Mount Isa is the home of Australia’s second largest producing copper mine as well as one of the largest silver-lead-zinc deposits in the world. The area around the mine for several hundred square kilometres is regarded as highly prospective for copper deposits, which can be combined with other valuable elements such as gold and iron.
Professor Blenkinsop and Alex Brown (Senior Geologist from Mount Isa Mines), who have many years’ experience conducting field work in the region, led a group of seven geologists from Mount Isa Mines on a field course earlier this year in a spectacular area of the outback to learn advanced techniques of looking at mineralised rocks.
The field course was followed up by a workshop organised by Pat Ila'Ava at Mount Isa and delivered by Cardiff University PhD student Ben and Professor Blenkinsop.

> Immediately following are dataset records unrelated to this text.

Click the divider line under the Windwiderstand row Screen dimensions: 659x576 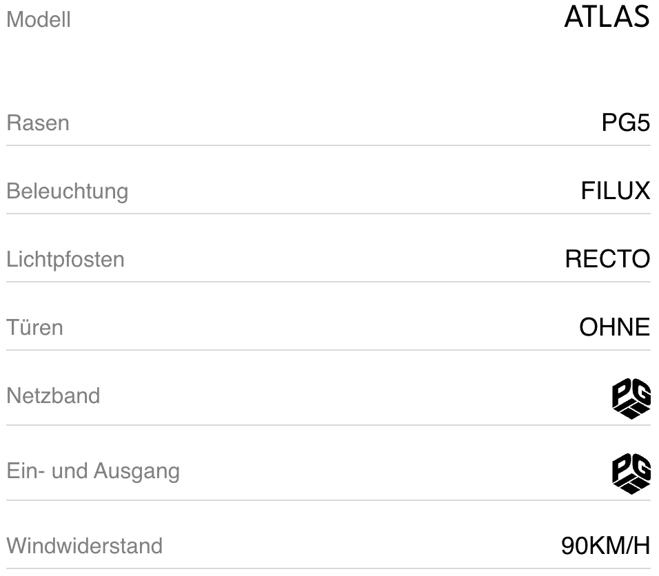[329, 568]
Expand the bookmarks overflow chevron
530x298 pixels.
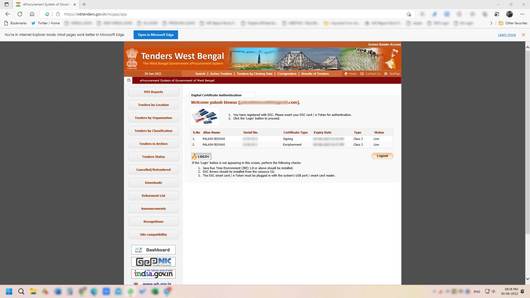pos(491,23)
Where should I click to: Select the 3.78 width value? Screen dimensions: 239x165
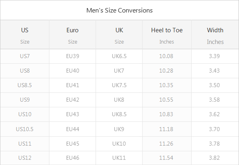pyautogui.click(x=214, y=144)
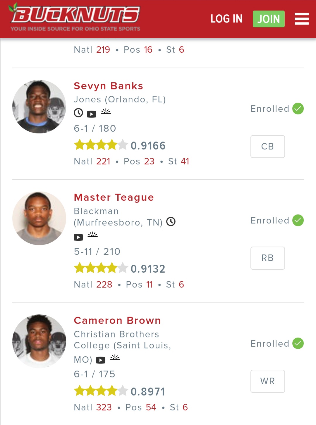This screenshot has width=316, height=425.
Task: Select the RB position button
Action: click(x=267, y=258)
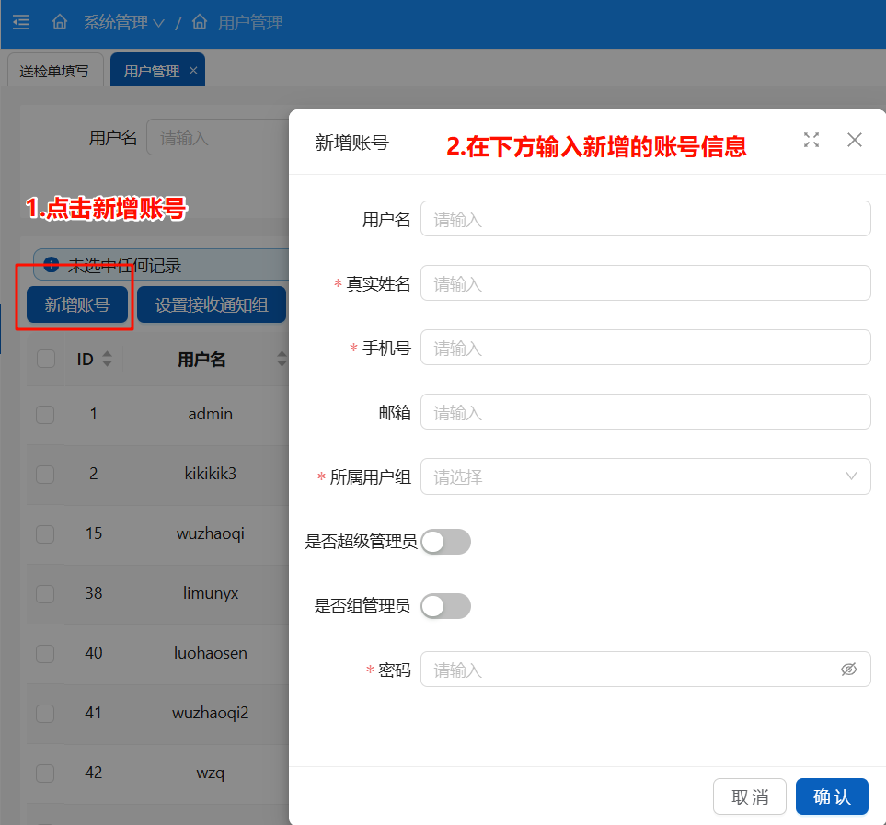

Details of the possible controls on the Isan ore bodies were discussed with fourteen Mount Isa Mine geology and mining staff.
Ben’s PhD study is aimed at understanding the formation of the copper ore bodies and is benefitting from supervision by Cardiff University Exploration and Resource Geology alumnus Richard Lilly, now a Mount Isa Mines embedded research fellow at Adelaide University.
Some of the material in the workshop will feature in a free online open access course entitled “Structural Geology for the Exploration and Mining Industry” developed by Professor Blenkinsop to be launched on the FutureLearn platform later this year.